**WORK REQUIRED**
Copy the items from the line with "What do you see at coordinates (41, 393)" up to and including the line with "Help is located at coordinates (393, 34).", changing "screenshot" to "screen capture" and leaving everything else as it is.

**TASK DATA**
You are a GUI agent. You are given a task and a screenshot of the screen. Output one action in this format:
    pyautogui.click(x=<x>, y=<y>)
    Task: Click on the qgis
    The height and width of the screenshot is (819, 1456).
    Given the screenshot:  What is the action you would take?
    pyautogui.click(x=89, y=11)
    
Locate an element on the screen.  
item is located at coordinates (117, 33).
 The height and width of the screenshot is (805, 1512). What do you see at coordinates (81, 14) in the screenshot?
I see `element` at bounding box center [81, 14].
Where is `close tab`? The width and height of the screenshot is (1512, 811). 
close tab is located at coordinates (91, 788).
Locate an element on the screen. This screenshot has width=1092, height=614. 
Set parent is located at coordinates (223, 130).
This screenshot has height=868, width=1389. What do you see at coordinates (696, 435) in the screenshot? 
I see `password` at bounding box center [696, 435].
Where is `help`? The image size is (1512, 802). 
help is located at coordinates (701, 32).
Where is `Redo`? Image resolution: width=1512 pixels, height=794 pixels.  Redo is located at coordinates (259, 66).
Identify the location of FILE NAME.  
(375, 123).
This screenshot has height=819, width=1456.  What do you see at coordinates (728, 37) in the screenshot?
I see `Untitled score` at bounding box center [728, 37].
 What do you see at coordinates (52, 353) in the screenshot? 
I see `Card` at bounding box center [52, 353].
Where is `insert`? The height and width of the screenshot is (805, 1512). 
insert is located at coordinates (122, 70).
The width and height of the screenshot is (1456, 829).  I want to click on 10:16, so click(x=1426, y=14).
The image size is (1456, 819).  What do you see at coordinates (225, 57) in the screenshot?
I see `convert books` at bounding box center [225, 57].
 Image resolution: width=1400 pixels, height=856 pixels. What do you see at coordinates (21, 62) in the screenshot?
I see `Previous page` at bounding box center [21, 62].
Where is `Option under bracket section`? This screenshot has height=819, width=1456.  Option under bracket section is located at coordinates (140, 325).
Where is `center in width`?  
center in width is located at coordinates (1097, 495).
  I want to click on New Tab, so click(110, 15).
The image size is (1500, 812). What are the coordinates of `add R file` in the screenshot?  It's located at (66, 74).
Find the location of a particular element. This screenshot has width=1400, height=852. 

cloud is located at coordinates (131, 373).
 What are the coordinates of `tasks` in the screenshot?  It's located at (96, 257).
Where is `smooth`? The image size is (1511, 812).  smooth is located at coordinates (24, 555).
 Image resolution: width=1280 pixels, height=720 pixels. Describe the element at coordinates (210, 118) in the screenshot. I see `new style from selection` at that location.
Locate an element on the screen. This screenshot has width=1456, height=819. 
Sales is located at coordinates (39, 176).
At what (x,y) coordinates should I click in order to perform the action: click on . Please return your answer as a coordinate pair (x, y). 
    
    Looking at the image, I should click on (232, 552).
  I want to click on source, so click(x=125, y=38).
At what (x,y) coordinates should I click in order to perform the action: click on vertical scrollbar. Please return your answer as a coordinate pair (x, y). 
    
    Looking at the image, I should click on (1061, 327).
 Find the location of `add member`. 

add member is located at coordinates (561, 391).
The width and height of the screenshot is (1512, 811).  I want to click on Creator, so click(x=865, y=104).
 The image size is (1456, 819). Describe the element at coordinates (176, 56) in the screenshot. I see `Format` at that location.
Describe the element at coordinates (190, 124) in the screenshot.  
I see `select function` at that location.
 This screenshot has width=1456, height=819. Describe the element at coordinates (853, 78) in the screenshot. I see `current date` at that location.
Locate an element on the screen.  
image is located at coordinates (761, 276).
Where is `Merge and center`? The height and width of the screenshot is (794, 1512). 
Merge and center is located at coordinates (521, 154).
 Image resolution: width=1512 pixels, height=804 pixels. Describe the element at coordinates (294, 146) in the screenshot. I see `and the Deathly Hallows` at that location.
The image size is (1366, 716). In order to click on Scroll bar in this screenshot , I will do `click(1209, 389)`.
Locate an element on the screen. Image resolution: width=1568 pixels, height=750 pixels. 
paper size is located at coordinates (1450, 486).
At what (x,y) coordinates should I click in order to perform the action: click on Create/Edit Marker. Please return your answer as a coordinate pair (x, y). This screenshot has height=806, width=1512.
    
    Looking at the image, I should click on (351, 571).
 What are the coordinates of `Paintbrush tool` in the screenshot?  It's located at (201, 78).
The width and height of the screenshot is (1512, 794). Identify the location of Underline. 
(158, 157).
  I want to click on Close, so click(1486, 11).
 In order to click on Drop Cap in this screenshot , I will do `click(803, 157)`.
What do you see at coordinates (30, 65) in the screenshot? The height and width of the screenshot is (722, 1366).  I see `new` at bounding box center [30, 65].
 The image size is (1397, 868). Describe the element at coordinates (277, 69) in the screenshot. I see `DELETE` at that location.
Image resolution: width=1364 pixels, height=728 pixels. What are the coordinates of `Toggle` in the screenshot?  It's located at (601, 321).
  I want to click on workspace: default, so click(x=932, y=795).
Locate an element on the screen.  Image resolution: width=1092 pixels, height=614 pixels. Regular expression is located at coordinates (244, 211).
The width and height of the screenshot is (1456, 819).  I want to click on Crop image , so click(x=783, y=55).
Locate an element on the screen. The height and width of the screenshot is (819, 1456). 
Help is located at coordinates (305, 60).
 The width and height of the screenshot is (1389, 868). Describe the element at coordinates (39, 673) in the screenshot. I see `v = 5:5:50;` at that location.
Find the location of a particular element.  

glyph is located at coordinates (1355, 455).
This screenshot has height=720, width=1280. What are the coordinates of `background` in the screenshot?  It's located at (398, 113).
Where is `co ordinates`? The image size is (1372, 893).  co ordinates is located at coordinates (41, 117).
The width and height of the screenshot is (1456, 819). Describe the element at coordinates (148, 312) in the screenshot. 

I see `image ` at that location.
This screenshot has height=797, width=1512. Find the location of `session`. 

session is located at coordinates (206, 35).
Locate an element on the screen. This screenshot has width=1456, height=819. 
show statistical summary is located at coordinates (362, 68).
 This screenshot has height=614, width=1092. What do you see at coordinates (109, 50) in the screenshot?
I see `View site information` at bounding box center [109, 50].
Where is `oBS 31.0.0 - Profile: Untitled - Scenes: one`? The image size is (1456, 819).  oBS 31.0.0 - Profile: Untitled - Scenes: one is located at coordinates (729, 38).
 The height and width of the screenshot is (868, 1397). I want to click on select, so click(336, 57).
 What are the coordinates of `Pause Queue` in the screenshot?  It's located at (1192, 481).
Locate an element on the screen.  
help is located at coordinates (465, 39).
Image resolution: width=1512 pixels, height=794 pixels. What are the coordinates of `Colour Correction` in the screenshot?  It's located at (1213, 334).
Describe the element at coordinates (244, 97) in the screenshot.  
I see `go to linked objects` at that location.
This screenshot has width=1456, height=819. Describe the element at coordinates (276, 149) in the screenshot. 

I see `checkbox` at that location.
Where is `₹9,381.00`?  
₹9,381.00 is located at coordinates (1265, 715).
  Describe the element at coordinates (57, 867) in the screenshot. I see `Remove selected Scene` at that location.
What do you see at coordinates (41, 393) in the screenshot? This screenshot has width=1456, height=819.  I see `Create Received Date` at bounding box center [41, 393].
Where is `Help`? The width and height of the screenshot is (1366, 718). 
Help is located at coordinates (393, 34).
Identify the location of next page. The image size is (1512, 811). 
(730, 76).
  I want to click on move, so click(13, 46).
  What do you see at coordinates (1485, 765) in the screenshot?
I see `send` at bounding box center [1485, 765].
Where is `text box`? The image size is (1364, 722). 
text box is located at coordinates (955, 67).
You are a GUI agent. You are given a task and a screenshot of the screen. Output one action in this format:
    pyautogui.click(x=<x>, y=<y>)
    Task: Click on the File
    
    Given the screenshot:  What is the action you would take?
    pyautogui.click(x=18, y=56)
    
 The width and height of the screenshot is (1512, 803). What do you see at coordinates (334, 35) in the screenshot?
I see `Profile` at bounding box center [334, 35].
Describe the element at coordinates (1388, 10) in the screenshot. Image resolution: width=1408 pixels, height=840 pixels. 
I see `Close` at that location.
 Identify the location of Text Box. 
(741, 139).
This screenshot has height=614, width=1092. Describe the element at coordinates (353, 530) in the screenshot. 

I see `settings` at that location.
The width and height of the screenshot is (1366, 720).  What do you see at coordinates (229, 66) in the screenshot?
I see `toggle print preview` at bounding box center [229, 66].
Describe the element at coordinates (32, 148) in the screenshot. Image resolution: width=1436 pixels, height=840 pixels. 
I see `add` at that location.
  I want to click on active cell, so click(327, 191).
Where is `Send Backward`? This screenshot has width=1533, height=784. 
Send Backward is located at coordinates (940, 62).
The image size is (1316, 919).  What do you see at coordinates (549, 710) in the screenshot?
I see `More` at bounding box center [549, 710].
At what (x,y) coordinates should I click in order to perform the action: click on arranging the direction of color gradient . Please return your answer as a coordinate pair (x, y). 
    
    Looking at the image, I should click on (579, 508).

**TASK ANSWER**
What do you see at coordinates (41, 393) in the screen capture? This screen capture has width=1456, height=819.  I see `Create Received Date` at bounding box center [41, 393].
Where is `Help`? The width and height of the screen capture is (1366, 718). 
Help is located at coordinates (393, 34).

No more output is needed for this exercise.